[Records for this exercise Boundary: Start]

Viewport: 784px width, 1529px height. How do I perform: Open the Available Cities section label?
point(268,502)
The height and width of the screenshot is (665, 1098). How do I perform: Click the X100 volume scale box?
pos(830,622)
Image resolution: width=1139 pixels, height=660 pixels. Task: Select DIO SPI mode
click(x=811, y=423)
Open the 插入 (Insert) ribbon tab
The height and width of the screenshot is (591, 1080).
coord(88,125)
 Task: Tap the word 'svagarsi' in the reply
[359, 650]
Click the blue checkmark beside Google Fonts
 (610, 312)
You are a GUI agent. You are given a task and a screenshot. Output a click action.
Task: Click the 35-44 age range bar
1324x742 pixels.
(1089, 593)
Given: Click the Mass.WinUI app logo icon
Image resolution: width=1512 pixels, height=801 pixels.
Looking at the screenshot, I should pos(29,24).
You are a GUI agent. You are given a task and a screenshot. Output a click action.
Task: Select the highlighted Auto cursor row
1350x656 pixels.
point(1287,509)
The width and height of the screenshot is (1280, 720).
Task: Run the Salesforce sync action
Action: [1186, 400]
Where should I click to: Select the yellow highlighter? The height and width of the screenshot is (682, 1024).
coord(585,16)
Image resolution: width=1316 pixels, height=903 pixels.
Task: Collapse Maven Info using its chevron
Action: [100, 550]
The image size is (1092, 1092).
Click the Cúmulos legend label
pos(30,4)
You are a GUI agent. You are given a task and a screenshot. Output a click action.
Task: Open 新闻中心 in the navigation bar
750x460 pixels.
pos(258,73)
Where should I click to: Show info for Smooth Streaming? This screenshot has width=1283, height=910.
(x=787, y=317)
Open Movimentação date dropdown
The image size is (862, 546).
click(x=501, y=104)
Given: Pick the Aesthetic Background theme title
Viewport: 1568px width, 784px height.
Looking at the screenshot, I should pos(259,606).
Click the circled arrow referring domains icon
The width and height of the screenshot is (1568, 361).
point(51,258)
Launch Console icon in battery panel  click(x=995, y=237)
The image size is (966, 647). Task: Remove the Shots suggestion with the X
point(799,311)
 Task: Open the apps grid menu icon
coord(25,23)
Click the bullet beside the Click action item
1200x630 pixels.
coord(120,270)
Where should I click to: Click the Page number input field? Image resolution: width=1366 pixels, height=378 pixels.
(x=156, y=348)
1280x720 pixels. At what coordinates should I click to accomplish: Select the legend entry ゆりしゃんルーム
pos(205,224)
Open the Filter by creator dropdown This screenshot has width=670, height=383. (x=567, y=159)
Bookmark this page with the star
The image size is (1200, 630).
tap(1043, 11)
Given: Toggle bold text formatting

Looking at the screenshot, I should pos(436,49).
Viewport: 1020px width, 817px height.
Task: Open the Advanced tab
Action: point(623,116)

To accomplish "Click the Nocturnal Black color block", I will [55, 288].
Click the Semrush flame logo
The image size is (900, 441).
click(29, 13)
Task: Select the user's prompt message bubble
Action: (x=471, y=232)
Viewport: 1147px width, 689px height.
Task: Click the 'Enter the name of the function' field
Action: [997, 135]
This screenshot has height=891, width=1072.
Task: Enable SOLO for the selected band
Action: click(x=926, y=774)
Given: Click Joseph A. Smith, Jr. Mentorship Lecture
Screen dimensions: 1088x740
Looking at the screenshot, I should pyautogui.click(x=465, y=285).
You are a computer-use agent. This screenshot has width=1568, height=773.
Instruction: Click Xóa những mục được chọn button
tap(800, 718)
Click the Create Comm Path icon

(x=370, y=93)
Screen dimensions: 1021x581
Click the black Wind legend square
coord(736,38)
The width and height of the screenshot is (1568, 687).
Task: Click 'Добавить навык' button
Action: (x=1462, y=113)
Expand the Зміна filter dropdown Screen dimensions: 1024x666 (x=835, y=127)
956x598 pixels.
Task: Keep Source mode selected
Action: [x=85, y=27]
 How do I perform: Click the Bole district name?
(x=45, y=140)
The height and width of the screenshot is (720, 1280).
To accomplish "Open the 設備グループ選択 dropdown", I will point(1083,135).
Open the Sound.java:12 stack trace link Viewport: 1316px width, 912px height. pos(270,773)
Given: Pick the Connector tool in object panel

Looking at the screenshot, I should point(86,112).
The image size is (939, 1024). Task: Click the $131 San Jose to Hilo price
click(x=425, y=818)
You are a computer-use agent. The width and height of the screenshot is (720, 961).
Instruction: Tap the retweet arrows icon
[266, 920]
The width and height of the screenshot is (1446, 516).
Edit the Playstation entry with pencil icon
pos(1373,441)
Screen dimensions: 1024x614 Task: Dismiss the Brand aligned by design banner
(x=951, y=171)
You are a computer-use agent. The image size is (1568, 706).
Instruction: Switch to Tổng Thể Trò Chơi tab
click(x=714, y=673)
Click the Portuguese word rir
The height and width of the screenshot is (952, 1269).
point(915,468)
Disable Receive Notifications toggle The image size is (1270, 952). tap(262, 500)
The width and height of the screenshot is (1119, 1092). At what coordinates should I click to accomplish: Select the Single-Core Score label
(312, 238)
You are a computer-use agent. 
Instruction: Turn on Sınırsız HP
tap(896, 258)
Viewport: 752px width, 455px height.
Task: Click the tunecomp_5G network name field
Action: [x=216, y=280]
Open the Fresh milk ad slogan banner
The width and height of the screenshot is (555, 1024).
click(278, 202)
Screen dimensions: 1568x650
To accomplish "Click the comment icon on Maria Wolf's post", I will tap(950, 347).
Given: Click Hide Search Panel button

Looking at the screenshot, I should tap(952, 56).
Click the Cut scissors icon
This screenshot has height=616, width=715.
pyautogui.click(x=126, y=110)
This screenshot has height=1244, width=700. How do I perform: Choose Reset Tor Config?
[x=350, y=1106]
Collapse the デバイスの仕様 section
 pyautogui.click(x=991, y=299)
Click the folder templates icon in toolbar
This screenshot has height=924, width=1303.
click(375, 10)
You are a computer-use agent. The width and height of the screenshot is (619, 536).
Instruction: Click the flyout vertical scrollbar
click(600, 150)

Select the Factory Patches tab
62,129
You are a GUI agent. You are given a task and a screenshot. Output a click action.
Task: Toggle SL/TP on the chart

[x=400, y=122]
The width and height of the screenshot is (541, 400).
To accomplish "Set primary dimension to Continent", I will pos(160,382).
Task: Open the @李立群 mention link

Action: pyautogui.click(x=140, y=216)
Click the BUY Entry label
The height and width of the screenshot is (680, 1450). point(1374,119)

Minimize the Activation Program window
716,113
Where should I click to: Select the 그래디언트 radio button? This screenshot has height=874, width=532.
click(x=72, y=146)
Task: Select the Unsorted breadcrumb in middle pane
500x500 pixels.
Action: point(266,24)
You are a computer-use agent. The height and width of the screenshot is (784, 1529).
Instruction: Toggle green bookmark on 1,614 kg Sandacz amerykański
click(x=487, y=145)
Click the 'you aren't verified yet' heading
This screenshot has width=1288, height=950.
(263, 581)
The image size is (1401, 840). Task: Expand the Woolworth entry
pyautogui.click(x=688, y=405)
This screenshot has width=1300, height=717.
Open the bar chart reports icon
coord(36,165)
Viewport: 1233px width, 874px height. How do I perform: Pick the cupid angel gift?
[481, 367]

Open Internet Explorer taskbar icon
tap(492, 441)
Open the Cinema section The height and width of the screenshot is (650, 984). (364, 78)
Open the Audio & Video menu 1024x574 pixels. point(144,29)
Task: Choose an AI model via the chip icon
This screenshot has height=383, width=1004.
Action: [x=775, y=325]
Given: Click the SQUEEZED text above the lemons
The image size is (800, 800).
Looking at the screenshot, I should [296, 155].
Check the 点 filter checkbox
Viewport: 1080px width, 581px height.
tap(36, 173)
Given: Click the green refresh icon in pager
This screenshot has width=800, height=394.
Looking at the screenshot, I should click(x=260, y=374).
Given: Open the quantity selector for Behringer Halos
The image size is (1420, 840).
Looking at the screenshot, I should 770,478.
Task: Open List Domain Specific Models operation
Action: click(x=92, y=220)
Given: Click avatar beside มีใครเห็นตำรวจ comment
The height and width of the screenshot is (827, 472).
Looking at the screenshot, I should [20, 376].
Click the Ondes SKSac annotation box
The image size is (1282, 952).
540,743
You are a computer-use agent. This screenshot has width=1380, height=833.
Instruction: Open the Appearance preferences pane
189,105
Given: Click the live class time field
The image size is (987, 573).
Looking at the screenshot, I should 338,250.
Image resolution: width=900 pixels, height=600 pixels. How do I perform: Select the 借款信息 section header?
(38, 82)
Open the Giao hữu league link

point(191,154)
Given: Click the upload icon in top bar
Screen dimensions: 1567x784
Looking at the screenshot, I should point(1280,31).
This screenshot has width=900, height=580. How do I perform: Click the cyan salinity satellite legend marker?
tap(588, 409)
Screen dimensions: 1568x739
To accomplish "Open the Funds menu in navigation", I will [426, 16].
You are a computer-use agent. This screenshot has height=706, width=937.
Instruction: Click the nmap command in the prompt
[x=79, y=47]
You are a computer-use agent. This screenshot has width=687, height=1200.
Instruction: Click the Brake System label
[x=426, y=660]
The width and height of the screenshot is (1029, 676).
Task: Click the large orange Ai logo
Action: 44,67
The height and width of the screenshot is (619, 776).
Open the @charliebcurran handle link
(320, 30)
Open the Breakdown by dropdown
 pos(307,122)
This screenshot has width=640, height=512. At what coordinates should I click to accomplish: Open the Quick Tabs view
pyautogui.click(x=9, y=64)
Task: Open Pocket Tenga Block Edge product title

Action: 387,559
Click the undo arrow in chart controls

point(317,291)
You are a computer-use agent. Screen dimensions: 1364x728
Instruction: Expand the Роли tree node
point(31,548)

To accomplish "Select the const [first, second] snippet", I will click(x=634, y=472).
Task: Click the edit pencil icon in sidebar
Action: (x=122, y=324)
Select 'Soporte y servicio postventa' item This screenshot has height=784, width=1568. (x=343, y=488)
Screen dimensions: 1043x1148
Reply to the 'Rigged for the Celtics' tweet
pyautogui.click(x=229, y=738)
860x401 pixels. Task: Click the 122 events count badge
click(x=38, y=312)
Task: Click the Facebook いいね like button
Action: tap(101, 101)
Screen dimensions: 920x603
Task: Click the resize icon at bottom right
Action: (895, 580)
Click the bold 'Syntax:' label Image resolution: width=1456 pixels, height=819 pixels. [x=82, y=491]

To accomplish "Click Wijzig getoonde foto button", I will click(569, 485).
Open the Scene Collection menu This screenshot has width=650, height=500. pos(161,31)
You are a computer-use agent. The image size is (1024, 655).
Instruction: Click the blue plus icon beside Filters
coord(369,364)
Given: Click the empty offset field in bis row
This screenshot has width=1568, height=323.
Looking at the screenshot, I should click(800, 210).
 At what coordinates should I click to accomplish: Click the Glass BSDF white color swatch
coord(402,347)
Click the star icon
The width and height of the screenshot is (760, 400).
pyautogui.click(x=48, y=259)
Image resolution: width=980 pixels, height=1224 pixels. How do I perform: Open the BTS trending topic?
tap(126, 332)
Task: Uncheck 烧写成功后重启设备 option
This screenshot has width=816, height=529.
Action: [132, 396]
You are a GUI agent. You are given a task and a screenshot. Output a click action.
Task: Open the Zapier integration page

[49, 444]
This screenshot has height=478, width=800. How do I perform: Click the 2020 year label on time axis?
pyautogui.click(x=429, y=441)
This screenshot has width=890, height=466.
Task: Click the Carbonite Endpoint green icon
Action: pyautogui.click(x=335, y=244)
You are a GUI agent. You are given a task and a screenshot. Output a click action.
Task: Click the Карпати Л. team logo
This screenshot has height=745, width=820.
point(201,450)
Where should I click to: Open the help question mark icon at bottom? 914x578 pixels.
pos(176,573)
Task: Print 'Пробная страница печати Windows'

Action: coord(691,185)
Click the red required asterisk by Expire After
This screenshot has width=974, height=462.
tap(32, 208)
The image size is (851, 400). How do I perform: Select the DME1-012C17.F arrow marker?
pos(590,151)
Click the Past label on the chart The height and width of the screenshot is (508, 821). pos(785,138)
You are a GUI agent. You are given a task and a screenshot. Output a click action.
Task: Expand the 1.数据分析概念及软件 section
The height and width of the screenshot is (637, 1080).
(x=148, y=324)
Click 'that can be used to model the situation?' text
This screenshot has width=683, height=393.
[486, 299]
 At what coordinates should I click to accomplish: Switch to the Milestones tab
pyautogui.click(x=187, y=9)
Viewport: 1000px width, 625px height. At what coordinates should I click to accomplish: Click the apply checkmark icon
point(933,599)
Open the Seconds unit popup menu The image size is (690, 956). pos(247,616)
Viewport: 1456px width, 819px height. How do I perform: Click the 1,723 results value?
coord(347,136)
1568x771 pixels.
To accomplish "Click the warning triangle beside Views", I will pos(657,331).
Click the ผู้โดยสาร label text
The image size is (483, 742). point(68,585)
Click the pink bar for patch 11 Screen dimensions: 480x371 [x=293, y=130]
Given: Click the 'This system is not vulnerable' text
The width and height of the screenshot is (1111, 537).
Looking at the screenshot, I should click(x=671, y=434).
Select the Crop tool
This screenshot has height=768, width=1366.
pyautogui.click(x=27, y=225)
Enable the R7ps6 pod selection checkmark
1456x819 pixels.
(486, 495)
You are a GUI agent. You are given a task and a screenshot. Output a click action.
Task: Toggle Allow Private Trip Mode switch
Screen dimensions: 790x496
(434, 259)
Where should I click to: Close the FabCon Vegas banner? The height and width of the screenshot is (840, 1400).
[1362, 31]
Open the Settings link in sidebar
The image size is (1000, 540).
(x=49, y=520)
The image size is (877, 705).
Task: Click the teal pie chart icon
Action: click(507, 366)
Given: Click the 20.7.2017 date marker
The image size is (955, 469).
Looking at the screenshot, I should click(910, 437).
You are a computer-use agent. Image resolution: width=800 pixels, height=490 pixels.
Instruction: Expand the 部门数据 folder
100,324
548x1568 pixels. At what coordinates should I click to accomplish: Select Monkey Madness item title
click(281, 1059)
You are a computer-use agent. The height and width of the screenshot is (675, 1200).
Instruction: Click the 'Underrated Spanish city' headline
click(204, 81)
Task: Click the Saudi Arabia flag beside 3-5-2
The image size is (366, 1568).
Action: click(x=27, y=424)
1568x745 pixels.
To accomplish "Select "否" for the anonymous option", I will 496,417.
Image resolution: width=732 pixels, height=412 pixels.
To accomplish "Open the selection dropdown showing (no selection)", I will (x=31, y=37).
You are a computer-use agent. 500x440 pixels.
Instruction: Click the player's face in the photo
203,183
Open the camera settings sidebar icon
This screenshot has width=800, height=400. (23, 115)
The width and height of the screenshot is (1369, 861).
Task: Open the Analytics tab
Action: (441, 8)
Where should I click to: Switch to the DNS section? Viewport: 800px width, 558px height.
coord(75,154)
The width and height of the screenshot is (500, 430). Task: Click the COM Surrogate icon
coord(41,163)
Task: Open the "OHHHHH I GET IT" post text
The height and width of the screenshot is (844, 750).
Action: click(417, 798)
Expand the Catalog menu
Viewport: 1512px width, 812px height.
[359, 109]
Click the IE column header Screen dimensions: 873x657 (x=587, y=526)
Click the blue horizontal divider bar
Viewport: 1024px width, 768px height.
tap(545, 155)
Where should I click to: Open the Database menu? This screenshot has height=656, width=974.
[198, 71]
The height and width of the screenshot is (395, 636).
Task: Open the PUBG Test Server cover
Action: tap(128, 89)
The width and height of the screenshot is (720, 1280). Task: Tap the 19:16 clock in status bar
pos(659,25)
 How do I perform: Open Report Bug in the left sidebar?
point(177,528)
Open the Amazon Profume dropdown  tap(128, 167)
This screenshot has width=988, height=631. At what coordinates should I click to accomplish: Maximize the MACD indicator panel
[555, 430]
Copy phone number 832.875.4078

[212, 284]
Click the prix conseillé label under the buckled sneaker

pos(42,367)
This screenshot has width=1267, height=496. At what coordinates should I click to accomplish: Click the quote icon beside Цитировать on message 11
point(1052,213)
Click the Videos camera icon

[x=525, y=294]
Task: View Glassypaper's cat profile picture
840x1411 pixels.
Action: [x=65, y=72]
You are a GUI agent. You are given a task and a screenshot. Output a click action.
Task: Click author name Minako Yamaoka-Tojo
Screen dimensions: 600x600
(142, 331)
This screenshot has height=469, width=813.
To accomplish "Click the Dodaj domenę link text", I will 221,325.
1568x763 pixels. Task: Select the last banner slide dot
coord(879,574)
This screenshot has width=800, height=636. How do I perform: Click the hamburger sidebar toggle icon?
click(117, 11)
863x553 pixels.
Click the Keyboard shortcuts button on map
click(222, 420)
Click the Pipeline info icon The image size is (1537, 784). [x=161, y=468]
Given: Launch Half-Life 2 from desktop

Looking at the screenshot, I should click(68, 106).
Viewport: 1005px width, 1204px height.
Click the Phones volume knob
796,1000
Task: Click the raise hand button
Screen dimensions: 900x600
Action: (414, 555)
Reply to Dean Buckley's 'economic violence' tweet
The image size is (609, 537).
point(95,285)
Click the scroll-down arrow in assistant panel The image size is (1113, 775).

[Records for this exercise Boundary: End]

What the exercise asks: From the records above, copy every line that holds the word "option".

Answer space:
Task: Uncheck 烧写成功后重启设备 option
To accomplish "Select "否" for the anonymous option", I will 496,417.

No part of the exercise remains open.